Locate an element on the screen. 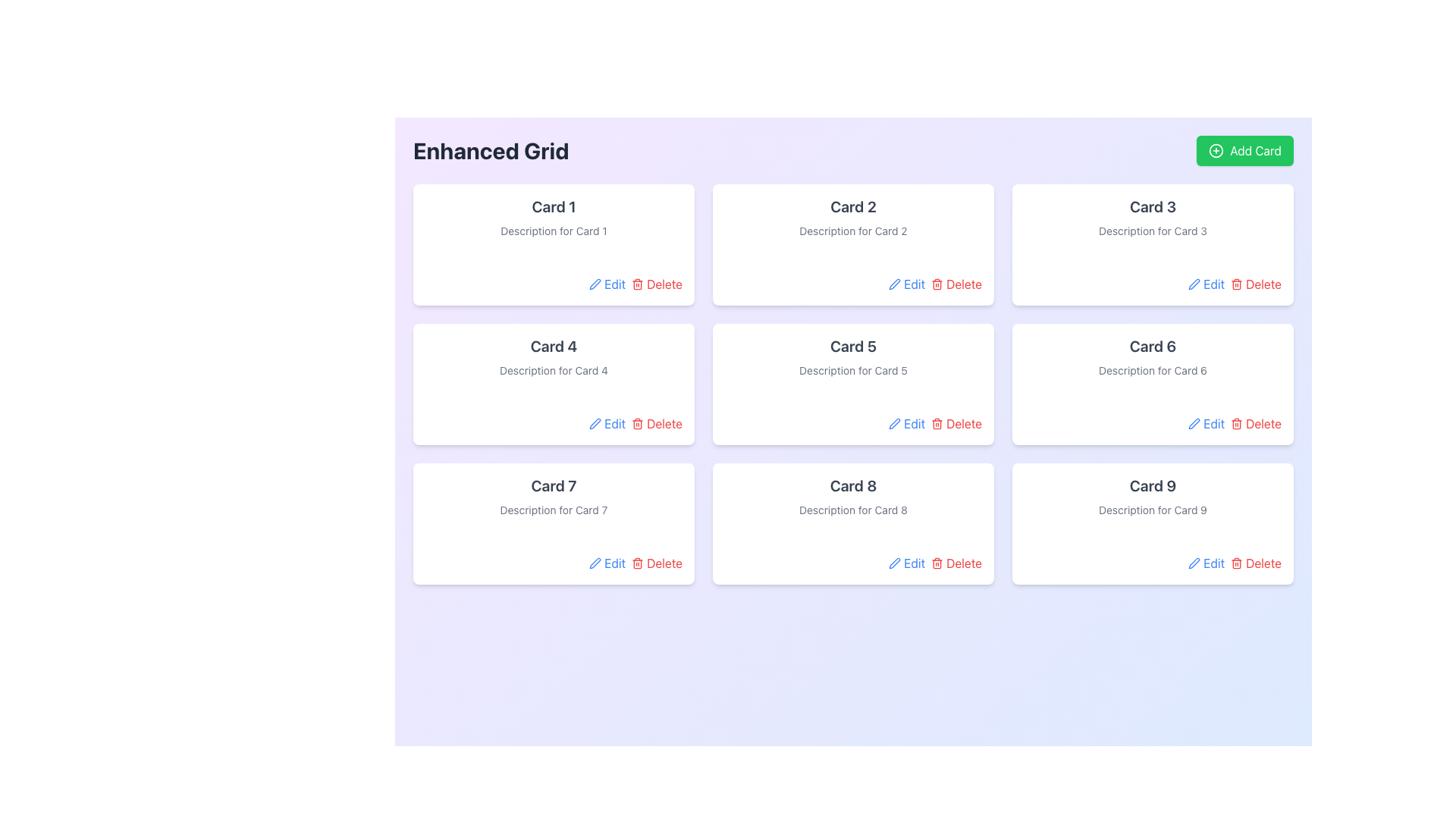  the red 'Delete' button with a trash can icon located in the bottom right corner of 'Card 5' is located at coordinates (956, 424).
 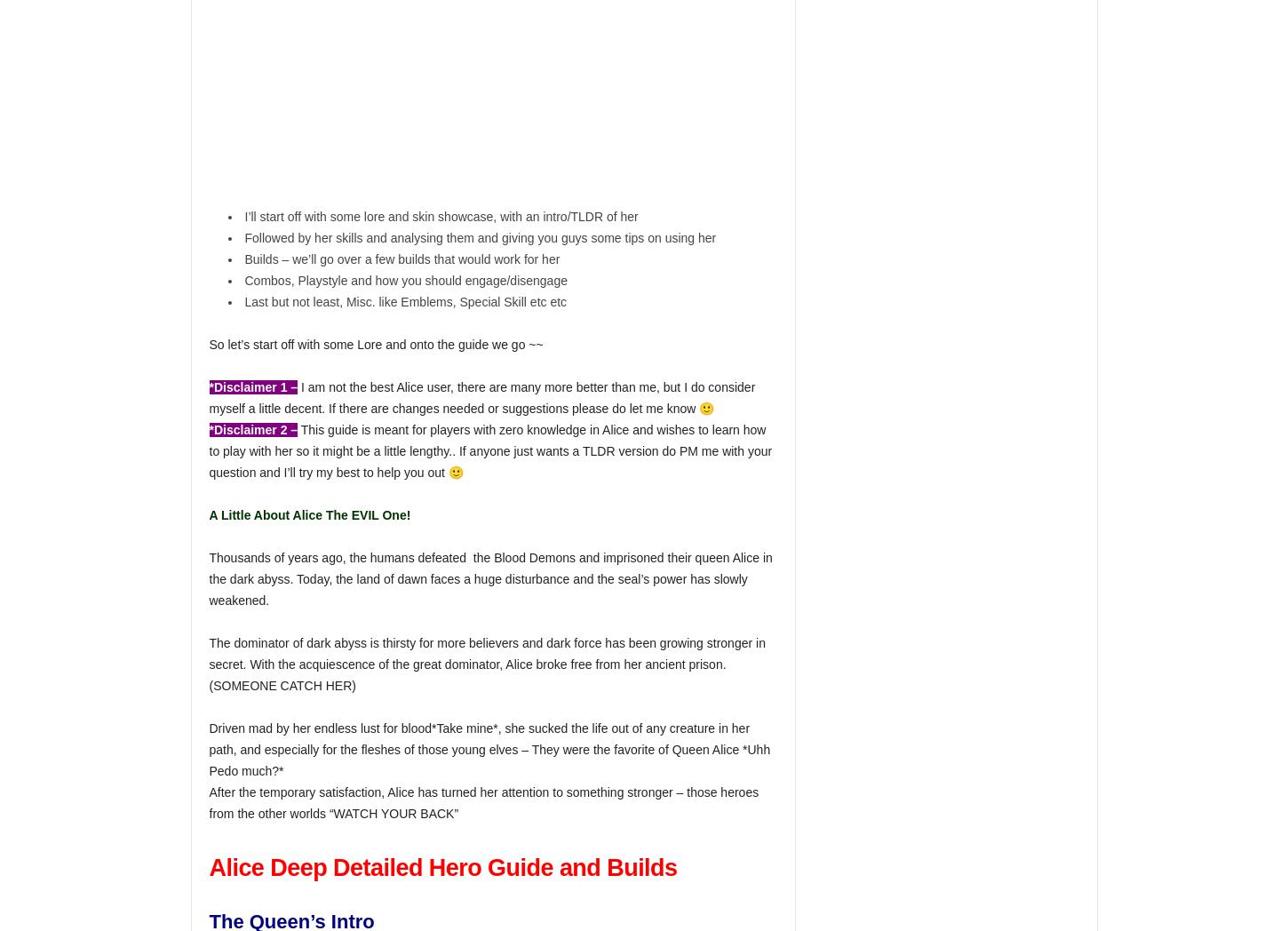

==

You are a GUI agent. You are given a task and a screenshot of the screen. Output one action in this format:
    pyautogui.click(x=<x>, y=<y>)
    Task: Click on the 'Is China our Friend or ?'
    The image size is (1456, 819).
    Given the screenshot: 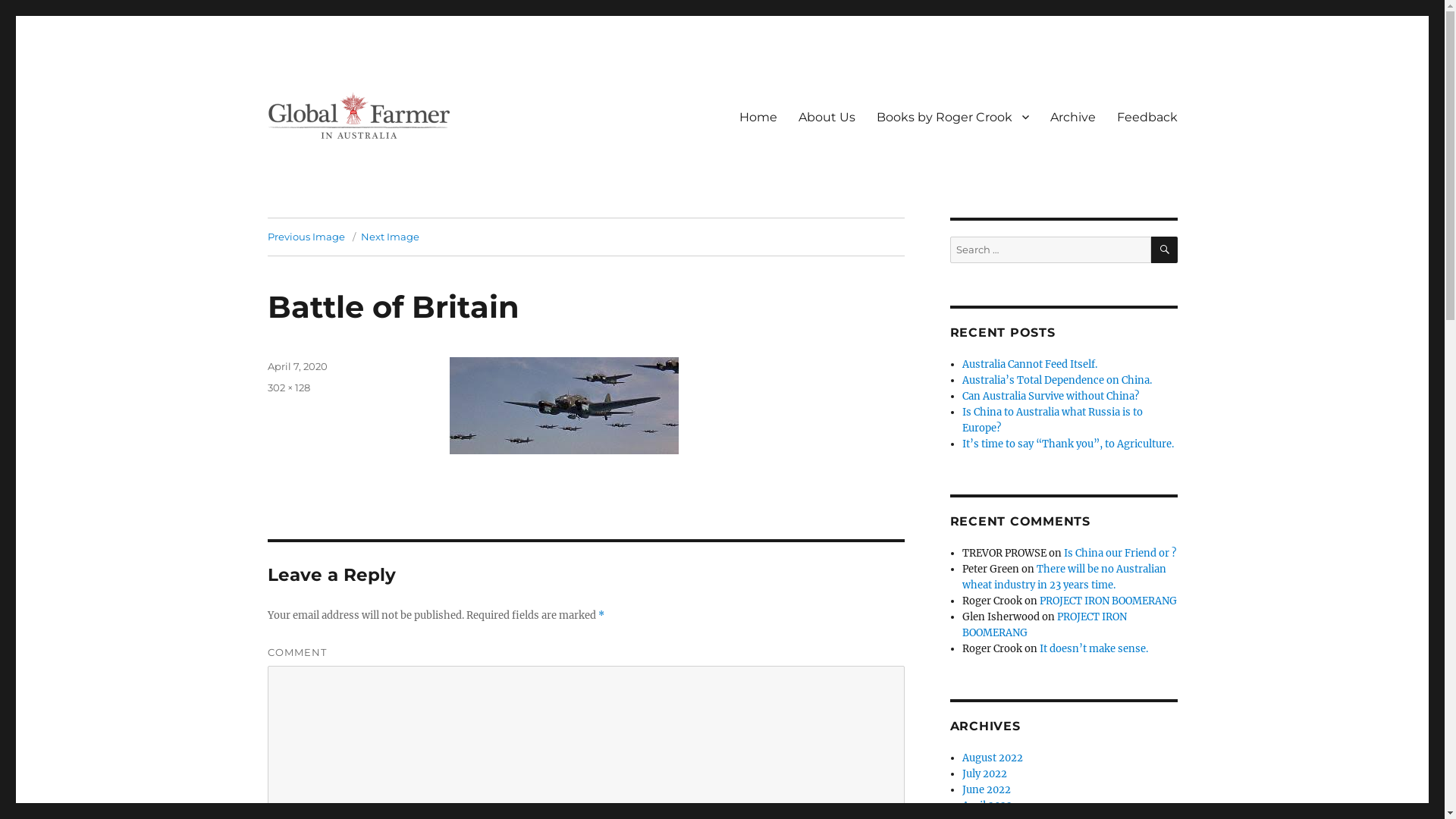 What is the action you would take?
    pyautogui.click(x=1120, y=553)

- [DIRECTIONS FOR THIS TASK] Edit the records from the line with "You are a GUI" up to and including the line with "The image size is (1456, 819).", replacing "agent" with "assistant" and leaving everything else unchanged. Give only those lines.

- [REPLY]
You are a GUI assistant. You are given a task and a screenshot of the screen. Output one action in this format:
    pyautogui.click(x=<x>, y=<y>)
    Task: Click on the 'Is China our Friend or ?'
    The image size is (1456, 819).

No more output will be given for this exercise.